You can then run JDeps on an application even if you do not have the source code.

To run JDeps against an application, the command looks like:

jdk8/bin/jdeps -P -jdkinternals *.jar > your-application.jdeps.txt

The output inside your-application.jdeps.txt will look like:

your.package (Filename.jar)
    -> com.sun.corba.se            JDK internal API (rt.jar)

Join the discussion

Comments ( 5 )
  • Anthony Ve Thursday, December 12, 2013

    Please add the option "-jdkinternals" to the JDeps page ( http://download.java.net/jdk8/docs/technotes/tools/windows/jdeps.html ), as it's currently undocumented there.

  • costlow Thursday, December 12, 2013

    Will do.

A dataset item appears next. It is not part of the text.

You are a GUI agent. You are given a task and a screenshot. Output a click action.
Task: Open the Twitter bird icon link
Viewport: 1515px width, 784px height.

The -jdkinternals flag was added recently (JDK 8 b120) so it's just a case of timing.

  • guest Tuesday, December 17, 2013

    You may also have a look at: https://code.google.com/p/forbidden-apis/

    This tool provides this for Maven and Ant projects, together with opportunities to fail the build when certain API signatures are used.

  • rjung Tuesday, December 17, 2013

    Option --help is announced but doesn't work (build 120):

    /usr/local/jdk1.8.0/bin/jdeps --help

    Error: unknown option: --help

    Usage: jdeps <options> <classes...>

    use -h, -? or --help for a list of possible options

  • costlow Tuesday, December 17, 2013

    The forbidden-apis is a cool project, thank you for sharing.

    Does that have its own source of functions or is it able to share with jdeps? From its blog it appears like it's looking for more (locales, print streams) whereas jdeps is mostly focused on internal API usage.